Three-bond 3JHN alpha coupling constants have been determined for 106 residues and 3J alpha beta coupling constants have been measured for 57 residues of the 129-residue protein hen egg white lysozyme. These NMR data have been compared with torsion angles defined in the tetragonal and the triclinic crystal forms of the protein. For most residues the measured 3JHN alpha values were consistent with the phi torsion angles found in both crystal forms; the RMS difference between the coupling constants calculated by using the tetragonal crystal structure phi angles and the experimental 3JHN alpha values is 0.88 Hz.
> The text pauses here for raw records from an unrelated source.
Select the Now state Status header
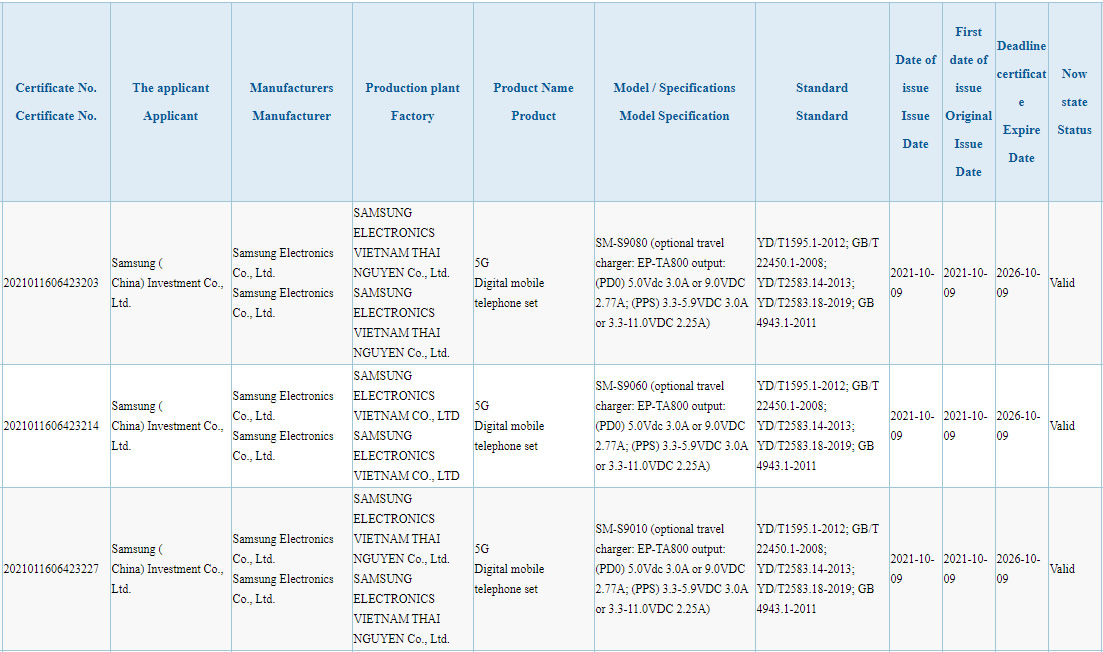1103x652 pixels. (x=1075, y=102)
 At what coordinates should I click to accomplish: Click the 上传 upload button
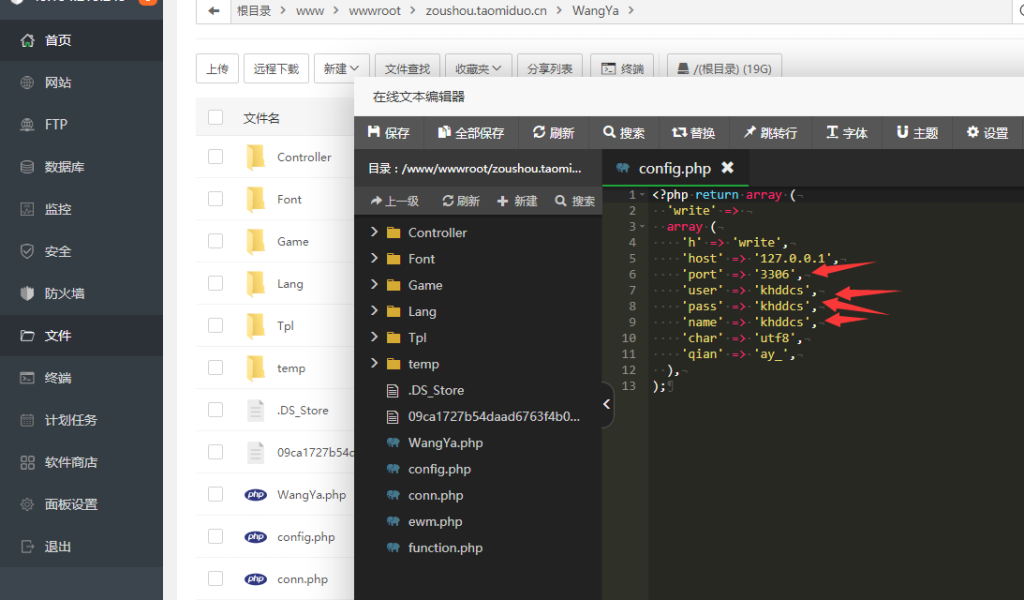point(217,66)
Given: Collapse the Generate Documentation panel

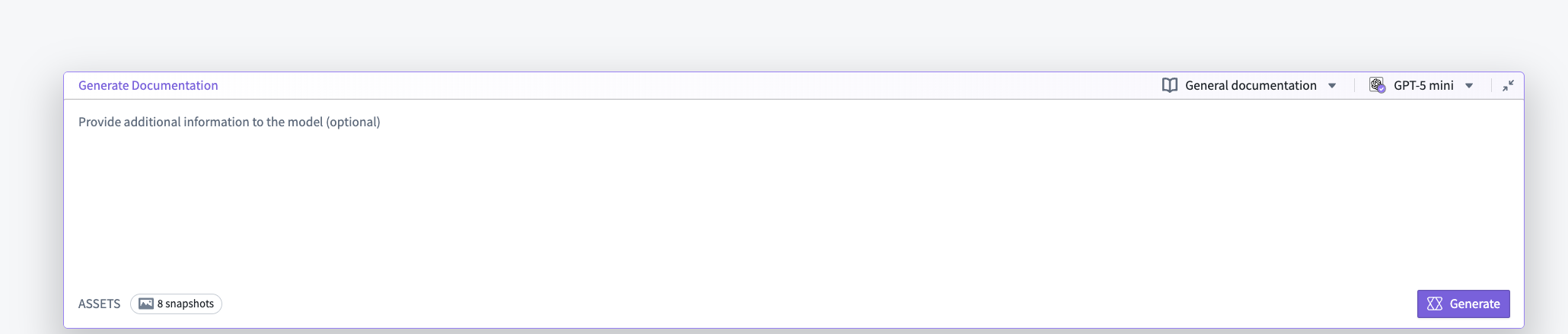Looking at the screenshot, I should pyautogui.click(x=1507, y=86).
Thus there appears to be no significant averaging of the phi torsion angle either in the interior or at the surface of the protein. For 41 of the residues where 3J alpha beta coupling constants have been determined, the values are consistent with a single staggered conformation about the chi 1 torsion angle and there is complete agreement between the NMR data in solution and the torsion angles defined in the crystalline state. In contrast, for the other 16 residues where 3J alpha beta coupling constant values have been measured, the data indicate extensive motional averaging about the chi 1 torsion angle. These residues occur largely on the surface of the protein and examination of the crystal structures shows that many of these residues adopt a different conformation in the triclinic and tetragonal crystal forms and have high crystallographic temperature factors. It appears, however, that in solution conformational flexibility of the side chains of surface residues is significantly more pronounced than in individual crystal structures.